"Majdanek to było piekło". 81 lat temu wyzwolony został niemiecki obóz śmierci
- Chciałam chociaż na chwilę czuć, że nadal jestem człowiekiem. Wszystkie zaczęłyśmy chorować, biegunka z krwią. Nie było toalet, nie było jak się umyć ani w co przebrać. To było piekło – wspomina jedna z więźniarek Majdanka w audycji Polskiego Radia.
2025-07-23, 07:00
Piekło tysięcy osób
23 lipca 1944 roku wyzwolony został niemiecko nazistowski obóz koncentracyjny w Lublinie, nazywany Majdankiem, drugi co do wielkości – po Auschwitz.

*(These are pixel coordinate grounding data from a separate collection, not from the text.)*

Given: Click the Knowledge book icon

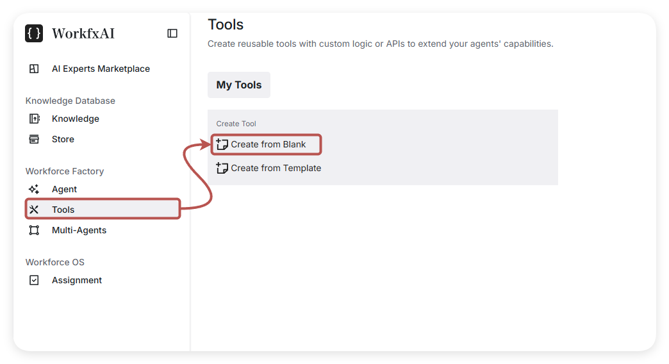Looking at the screenshot, I should pos(35,119).
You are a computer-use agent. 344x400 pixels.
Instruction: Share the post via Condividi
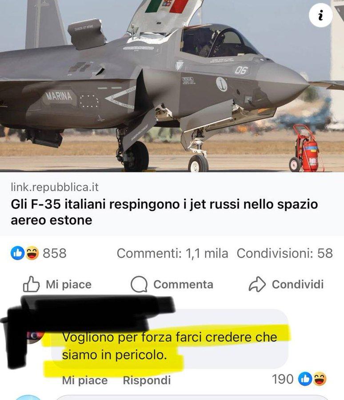pos(286,284)

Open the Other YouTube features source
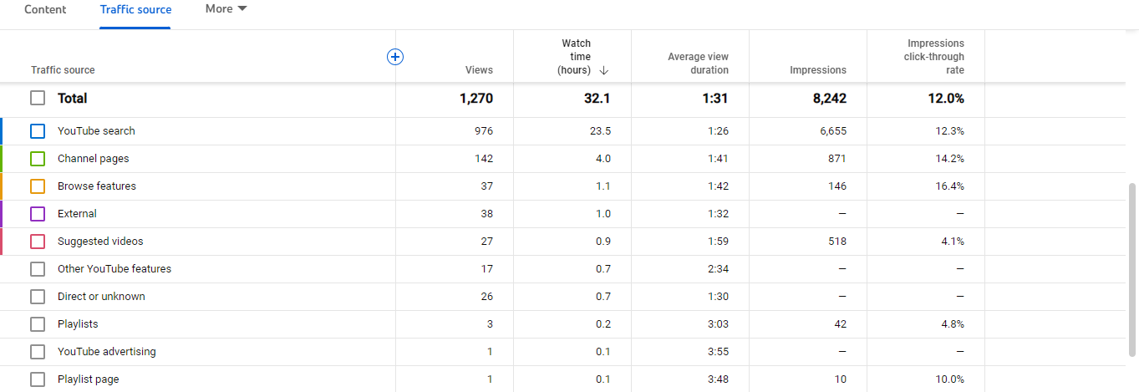click(114, 269)
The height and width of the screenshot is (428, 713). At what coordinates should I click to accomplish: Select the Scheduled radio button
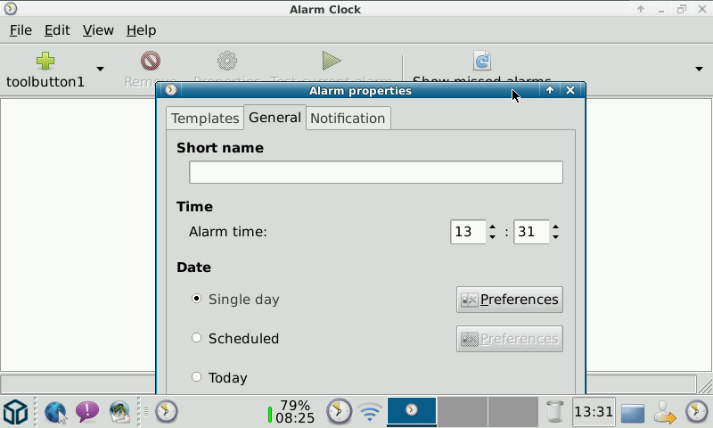(x=196, y=338)
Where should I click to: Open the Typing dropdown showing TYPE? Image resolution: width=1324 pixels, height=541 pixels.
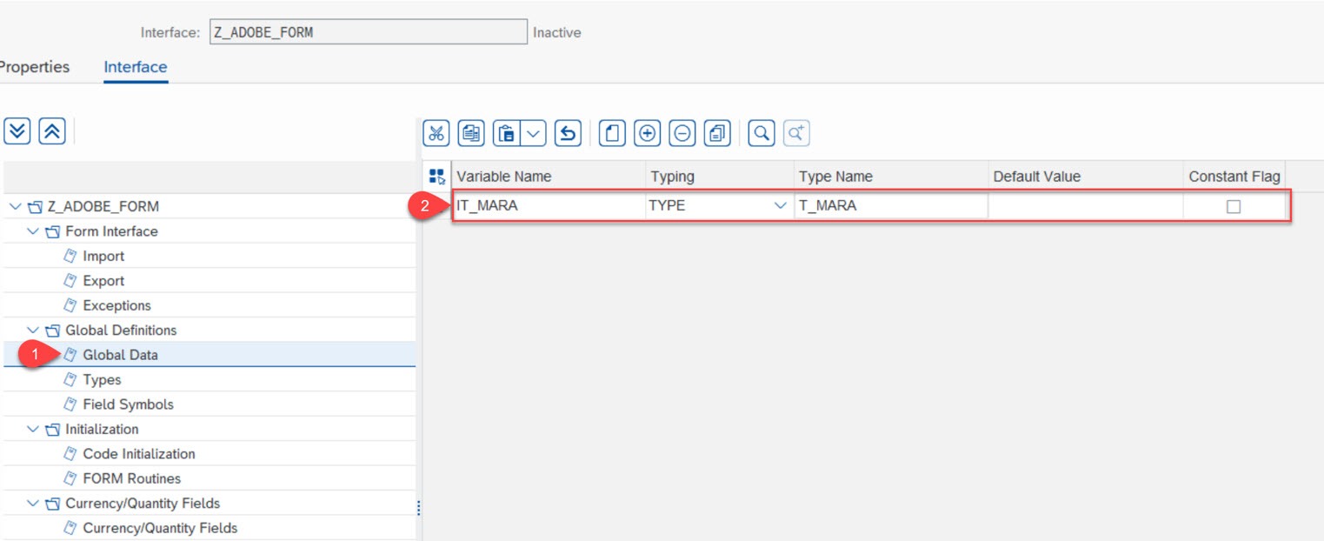pos(782,205)
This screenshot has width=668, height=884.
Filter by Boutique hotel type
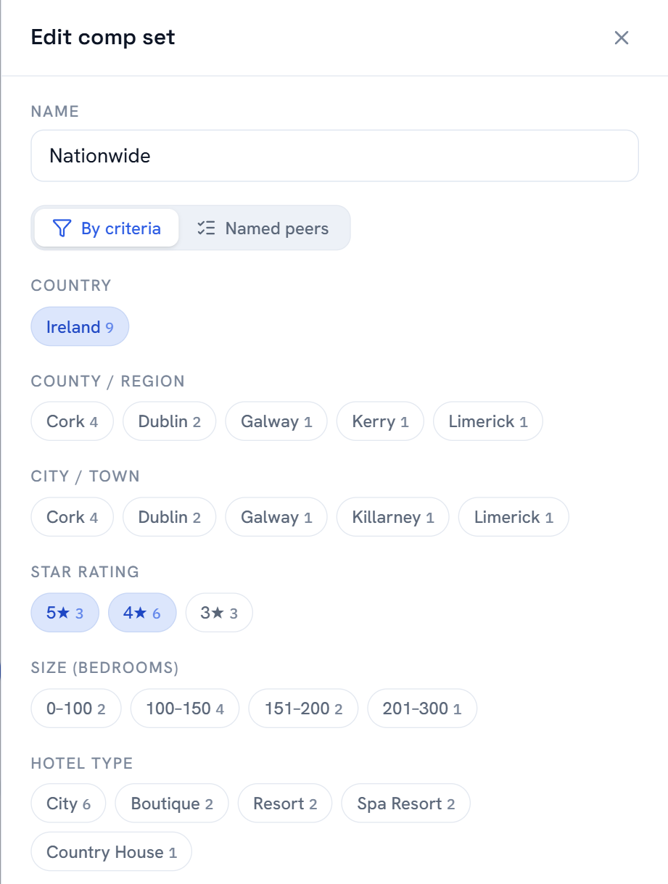[x=172, y=804]
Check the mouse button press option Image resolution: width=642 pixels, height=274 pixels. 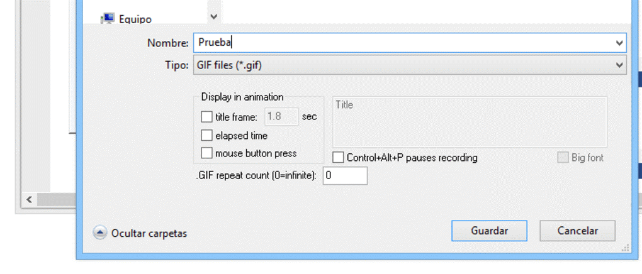click(206, 153)
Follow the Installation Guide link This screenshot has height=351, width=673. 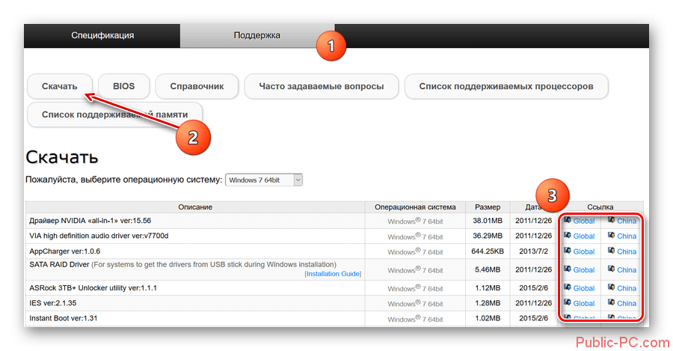pyautogui.click(x=334, y=275)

Według najnowszych badań w obozie na Majdanku zginęło około 60 tys. Żydów. oraz 20 tys. obywateli innych narodowości - głównie Polaków, Białorusinów oraz Rosjan i Ukraińców.
Budowa obozu rozpoczęła się jesienią 1941 roku. Początkowo niemieckie plany zakładały utworzenie obozu przeznaczonego dla 25-50 tys. więźniów. Jednak w marcu 1942 roku zatwierdzony został tzw. generalny plan budowy przewidujący urządzenie obozu dla 250 tys. więźniów i jeńców. Został on zrealizowany częściowo.
Posłuchaj
Na rozkaz szefa SS
Historia tego miejsca kaźni zaczęła się trzy lata wcześniej, kiedy Lublin wizytował Heinrich Himmler. Na rozkaz szefa SS powstał obóz koncentracyjny, który docelowo miał stać się największym w Europie. W lipcu 1941 roku zlecił jego budowę dowódcy SS i policji w dystrykcie lubelskim Odilowi Globocnikowi.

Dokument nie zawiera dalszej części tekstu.